Show all the lines in the data below that include the word "with".

++++++++

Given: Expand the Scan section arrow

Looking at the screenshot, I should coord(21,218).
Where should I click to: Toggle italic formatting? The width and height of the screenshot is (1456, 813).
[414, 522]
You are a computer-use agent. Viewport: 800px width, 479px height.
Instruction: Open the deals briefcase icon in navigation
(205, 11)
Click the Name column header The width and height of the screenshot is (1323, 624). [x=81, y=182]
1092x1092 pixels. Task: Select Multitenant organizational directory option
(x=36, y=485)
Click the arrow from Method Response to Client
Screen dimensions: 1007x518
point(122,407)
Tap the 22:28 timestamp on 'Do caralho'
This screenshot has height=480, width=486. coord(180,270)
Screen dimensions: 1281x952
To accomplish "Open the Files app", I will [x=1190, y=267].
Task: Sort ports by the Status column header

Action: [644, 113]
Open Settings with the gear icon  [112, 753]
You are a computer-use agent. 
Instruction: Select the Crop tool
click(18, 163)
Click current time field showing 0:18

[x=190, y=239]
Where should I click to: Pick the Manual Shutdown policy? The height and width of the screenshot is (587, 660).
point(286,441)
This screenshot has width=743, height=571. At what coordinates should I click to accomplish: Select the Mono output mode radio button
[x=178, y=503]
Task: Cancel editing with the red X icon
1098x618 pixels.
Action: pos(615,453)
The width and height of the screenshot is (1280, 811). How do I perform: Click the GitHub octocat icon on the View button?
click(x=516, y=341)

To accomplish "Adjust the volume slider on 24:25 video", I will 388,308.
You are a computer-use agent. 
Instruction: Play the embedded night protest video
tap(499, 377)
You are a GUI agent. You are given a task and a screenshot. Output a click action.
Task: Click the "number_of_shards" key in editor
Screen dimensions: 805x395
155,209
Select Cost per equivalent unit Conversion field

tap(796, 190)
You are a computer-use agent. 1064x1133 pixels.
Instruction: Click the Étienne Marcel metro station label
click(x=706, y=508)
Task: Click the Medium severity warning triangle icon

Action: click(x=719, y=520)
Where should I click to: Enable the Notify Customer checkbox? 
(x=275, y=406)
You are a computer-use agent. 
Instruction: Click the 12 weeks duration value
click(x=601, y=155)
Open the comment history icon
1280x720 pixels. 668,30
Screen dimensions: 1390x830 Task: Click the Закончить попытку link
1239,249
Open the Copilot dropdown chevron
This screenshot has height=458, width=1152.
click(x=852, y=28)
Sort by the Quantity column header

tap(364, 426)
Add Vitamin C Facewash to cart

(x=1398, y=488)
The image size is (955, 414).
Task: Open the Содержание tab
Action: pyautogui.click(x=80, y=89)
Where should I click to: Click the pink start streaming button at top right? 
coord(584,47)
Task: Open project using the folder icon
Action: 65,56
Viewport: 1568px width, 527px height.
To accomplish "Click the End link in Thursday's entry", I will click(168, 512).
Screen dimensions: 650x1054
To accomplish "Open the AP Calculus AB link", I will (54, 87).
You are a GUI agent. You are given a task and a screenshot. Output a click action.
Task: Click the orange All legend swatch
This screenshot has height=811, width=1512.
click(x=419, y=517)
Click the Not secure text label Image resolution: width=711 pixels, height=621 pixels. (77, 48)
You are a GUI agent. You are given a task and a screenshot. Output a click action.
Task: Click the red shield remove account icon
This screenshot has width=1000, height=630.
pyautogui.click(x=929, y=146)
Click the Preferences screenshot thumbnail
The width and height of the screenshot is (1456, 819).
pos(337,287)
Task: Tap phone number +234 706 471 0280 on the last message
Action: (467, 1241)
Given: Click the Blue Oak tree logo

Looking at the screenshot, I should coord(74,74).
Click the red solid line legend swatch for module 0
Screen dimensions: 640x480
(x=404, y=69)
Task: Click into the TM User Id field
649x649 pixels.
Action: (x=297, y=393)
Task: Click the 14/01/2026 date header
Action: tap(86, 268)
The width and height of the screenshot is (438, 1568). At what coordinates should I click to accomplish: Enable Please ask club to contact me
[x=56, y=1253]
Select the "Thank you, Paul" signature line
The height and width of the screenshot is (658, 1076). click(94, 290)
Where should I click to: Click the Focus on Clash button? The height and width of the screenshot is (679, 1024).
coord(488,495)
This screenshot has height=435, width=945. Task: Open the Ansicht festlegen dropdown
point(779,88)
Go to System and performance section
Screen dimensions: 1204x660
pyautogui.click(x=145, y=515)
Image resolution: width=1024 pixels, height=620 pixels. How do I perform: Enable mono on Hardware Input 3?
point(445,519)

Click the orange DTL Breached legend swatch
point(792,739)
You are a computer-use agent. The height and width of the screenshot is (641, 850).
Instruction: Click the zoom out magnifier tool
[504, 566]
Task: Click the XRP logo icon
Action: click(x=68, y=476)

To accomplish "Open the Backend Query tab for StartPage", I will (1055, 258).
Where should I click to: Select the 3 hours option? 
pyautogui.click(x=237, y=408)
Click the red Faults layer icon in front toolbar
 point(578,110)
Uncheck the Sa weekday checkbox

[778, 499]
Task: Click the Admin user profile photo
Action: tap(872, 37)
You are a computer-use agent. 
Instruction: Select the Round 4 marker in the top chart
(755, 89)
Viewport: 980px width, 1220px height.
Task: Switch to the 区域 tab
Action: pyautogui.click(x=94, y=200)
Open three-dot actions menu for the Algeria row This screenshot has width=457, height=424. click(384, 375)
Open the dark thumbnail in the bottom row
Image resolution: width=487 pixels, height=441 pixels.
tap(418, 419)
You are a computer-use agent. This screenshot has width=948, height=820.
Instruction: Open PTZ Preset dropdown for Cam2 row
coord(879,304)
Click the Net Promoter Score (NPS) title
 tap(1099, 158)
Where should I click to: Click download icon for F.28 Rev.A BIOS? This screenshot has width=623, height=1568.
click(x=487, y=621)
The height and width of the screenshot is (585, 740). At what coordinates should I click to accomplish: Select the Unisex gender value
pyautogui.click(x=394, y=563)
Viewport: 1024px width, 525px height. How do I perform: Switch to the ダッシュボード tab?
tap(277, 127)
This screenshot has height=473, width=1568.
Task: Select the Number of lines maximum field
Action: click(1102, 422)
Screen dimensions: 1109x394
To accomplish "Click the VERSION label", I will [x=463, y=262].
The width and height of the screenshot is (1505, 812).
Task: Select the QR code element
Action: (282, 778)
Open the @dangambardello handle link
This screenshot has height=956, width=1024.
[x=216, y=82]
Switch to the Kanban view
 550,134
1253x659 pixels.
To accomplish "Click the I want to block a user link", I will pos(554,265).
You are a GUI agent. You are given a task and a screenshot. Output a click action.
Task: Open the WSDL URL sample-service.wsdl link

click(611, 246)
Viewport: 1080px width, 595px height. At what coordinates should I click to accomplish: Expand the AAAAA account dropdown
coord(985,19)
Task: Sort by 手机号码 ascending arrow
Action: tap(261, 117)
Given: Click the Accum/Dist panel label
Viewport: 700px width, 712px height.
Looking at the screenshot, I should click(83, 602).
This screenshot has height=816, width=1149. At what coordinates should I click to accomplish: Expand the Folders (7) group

++++++++

## TASK SOLUTION
Open Settings with the gear icon  [112, 753]
Task: Cancel editing with the red X icon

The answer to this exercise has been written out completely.